The glum faces around her lit up with hope. They were all likely to die messy deaths before this day was out, but by God, they’d go out fighting if she had anything to say about it.

“We’re gonna have to move fast. We’ll split up and crawl out each end of the bunker. Stay behind cover as much as you can, but keep moving. We’ve only got a couple minutes to get into position. Let’s do it,” she said forcefully. She turned and led half the men in a crouching run to one end of the linked foxholes.

She slithered on her belly out of the red clay muck of the foxhole, her bulky rifle cradled awkwardly across her elbows. Belly crawling with a fast twisting motion of her torso, like the alligators that inhabited the area, she passed up a couple trees with nice, low branches for climbing. Better leave those to the guys with less physical strength than her.

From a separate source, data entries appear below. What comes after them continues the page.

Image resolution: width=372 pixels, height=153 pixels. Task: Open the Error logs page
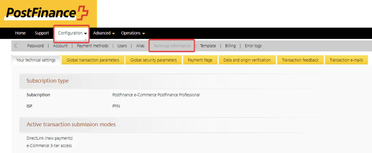point(253,46)
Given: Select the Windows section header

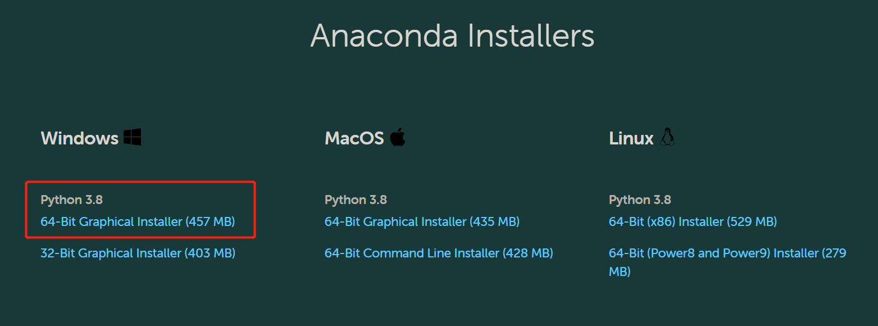Looking at the screenshot, I should coord(79,138).
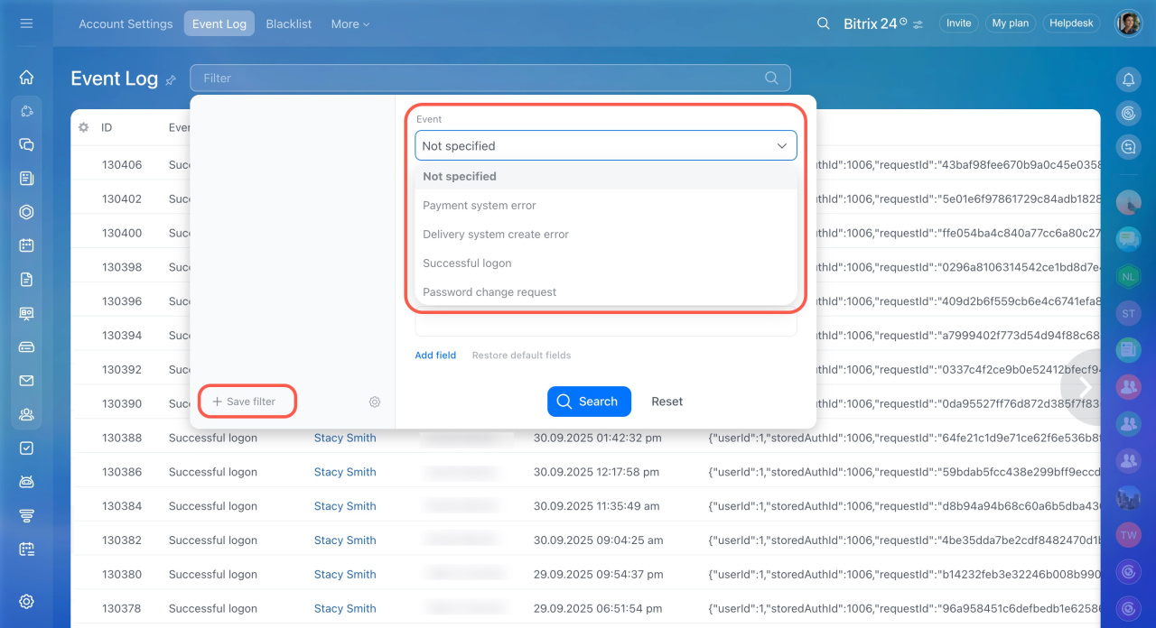Click Save filter

(x=245, y=402)
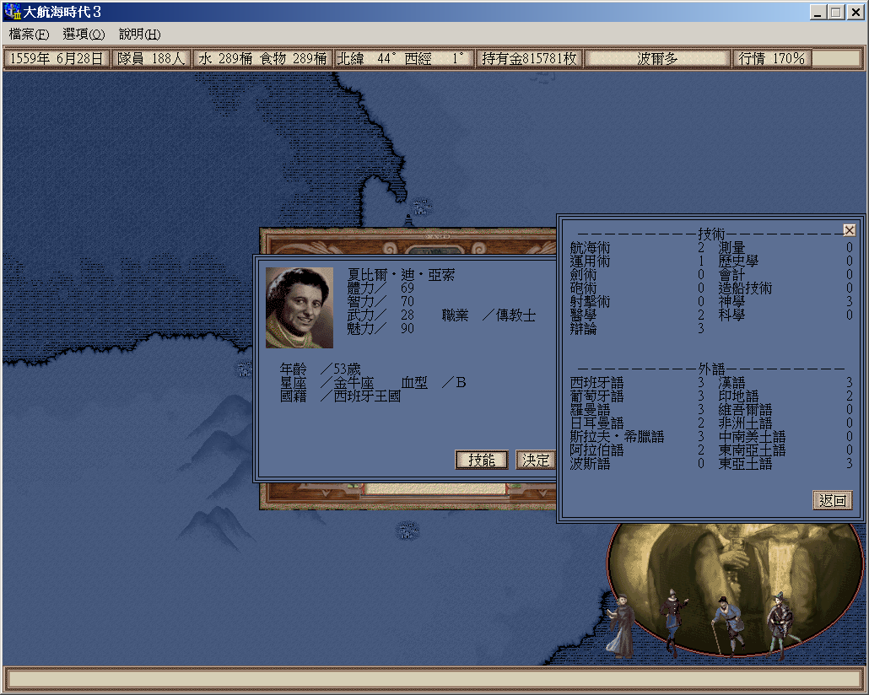Click the game icon in the title bar
Viewport: 869px width, 695px height.
[12, 12]
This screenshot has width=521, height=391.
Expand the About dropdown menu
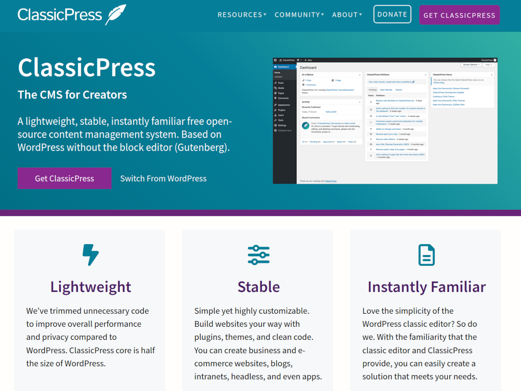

One by one, she dropped off her troops in an arc around the enemy’s right flank. And then she was alone. Staying low, she tossed a length of nylon rope around the girth of a giant oak tree. Using the rope as a climbing harness, she shimmied up the tree as slick as any lumberjack.

She worked her way a good thirty feet up the tree and turned to survey the situation. Perfect. Clear line of sight down the brown-shirted line of enemy soldiers. She chambered a round in her rifle and took aim carefully. And fired.

A satisfying red circle blossomed in the middle of the chest of one of the enemy soldiers. One down. Shots began to rain down from all directions, and in a matter of seconds, half the enemy line was out.

“Fall back!” the enemy commander screamed. Chaos ensued as his forces attempted to obey in the midst of the death raining from above.

“Everybody down!” Vanessa shouted. “Charge!”

She shimmied out of the tree and joined up with her troops. They took off in hot pursuit, picking off stragglers as the skirmish turned into a lopsided rout.

August 6, 8:15 a.m.
Free-fire zone Alpha

“Jesus H. Christ. What a mess,” Lieutenant Colonel Jack Scatalone announced in disgust from the fat edge of the battlefield as he watched the tide of the mock battle turn abruptly. He put down the field glasses and held out his hand. “Give me one of those toy guns.”

“Are you sure, sir? Your uniform…”

“It can be cleaned,” he snapped. “Or replaced. How do you fire this damn thing?” He inspected the oval canister attached to the top of the half-scale rifle that somebody had thrust into his hands.

“It’s full, sir,” his host stammered. “Two hundred half-inch paint pellets. It’s really an honor to have you show us a couple moves.” The eager kid quickly showed him how to pressurize and fire the paintball rifle.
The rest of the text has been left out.